▸ Assigned task
Write the records out again exactly, but without pictures.

▸ Collected data
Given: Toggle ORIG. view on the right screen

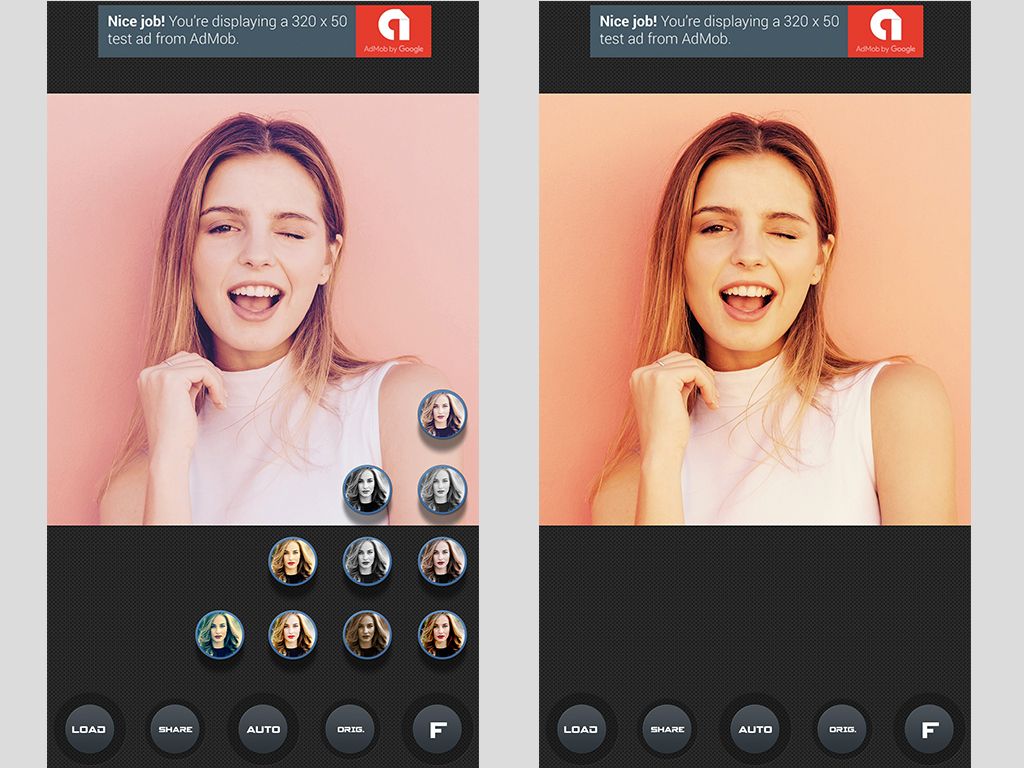Looking at the screenshot, I should point(841,729).
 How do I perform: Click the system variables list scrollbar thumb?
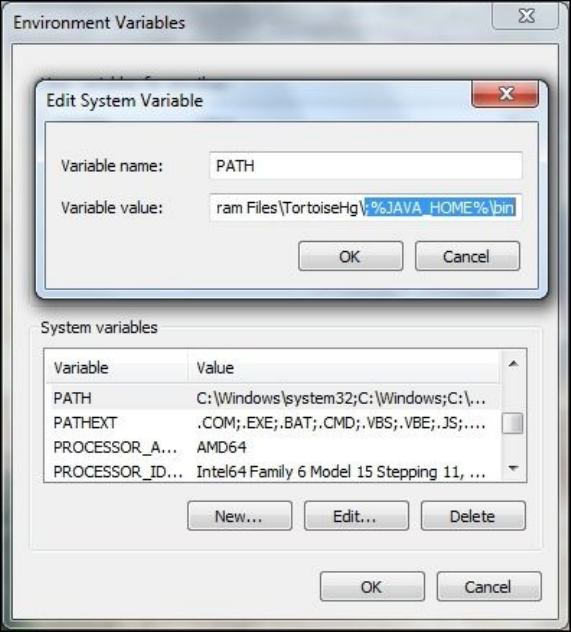513,423
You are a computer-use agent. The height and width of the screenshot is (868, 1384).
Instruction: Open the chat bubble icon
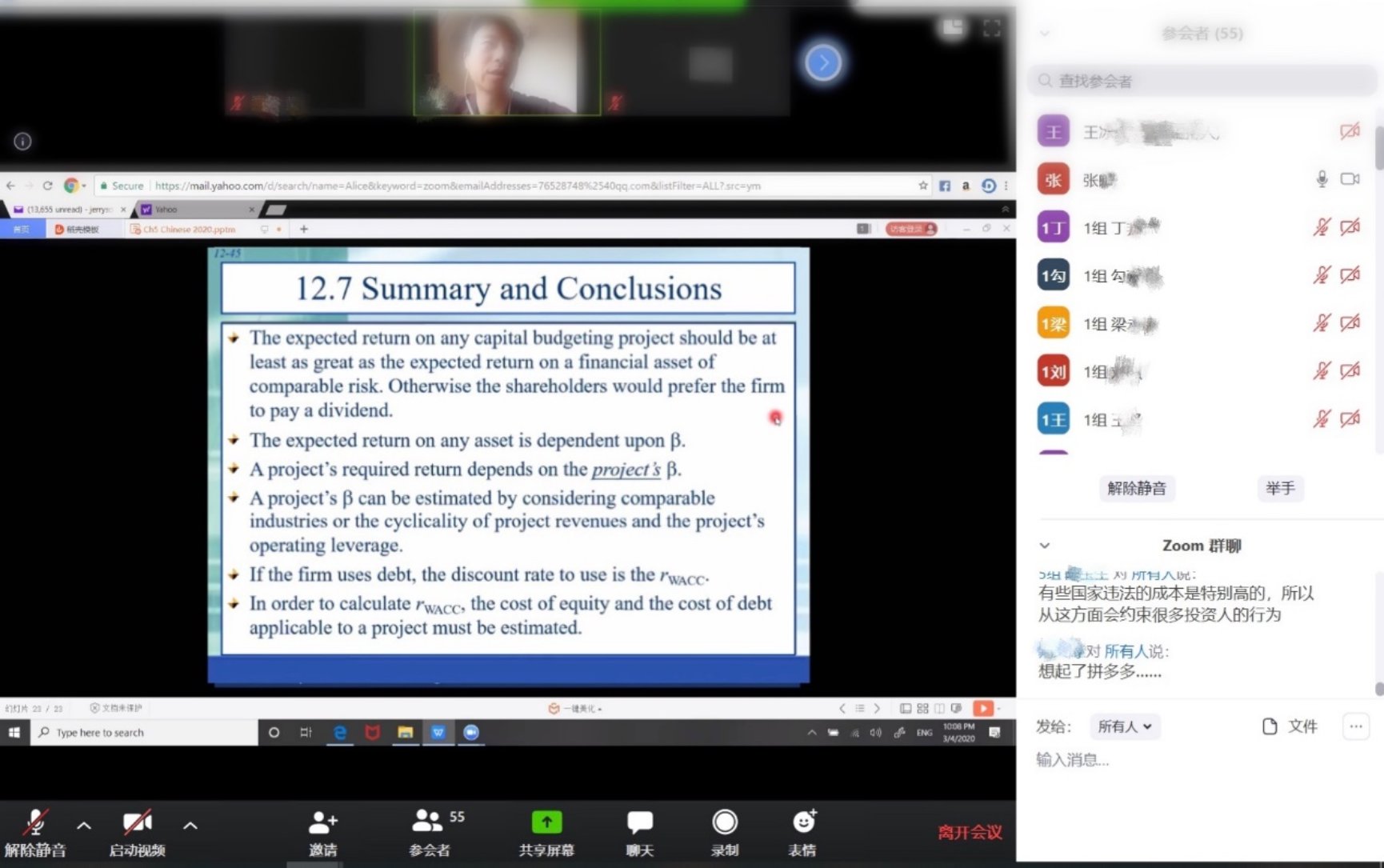(639, 823)
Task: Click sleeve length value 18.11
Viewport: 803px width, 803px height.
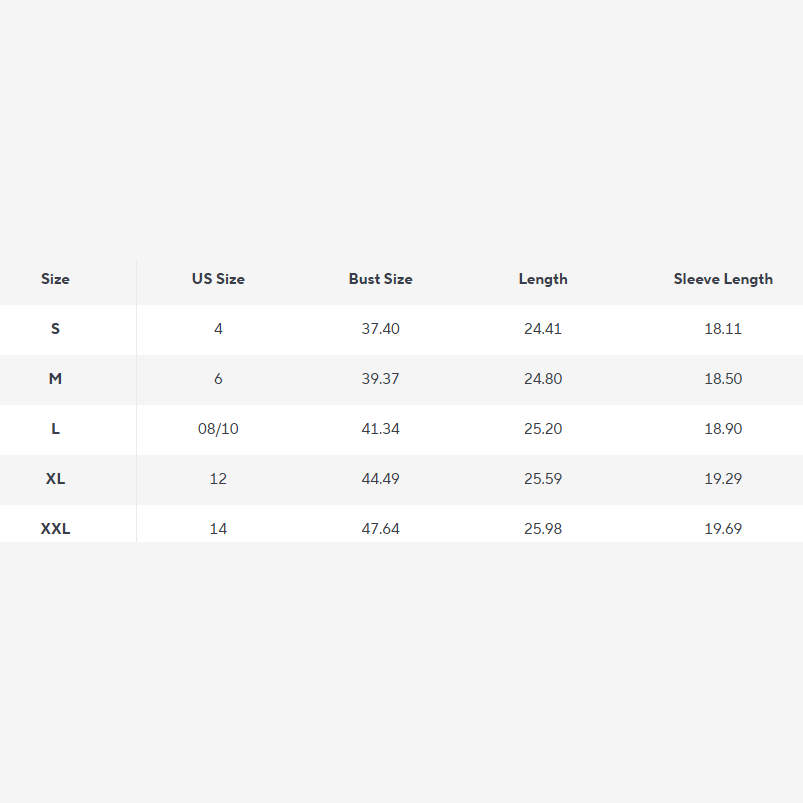Action: tap(723, 328)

▸ Solution
Given: Toggle ORIG. view on the right screen

Looking at the screenshot, I should point(841,729).
 How do I perform: Click the system variables list scrollbar thumb?
513,423
You are a computer-use agent. The height and width of the screenshot is (868, 1384).
Instruction: Open the chat bubble icon
(639, 823)
Task: Click sleeve length value 18.11
Viewport: 803px width, 803px height.
Action: tap(723, 328)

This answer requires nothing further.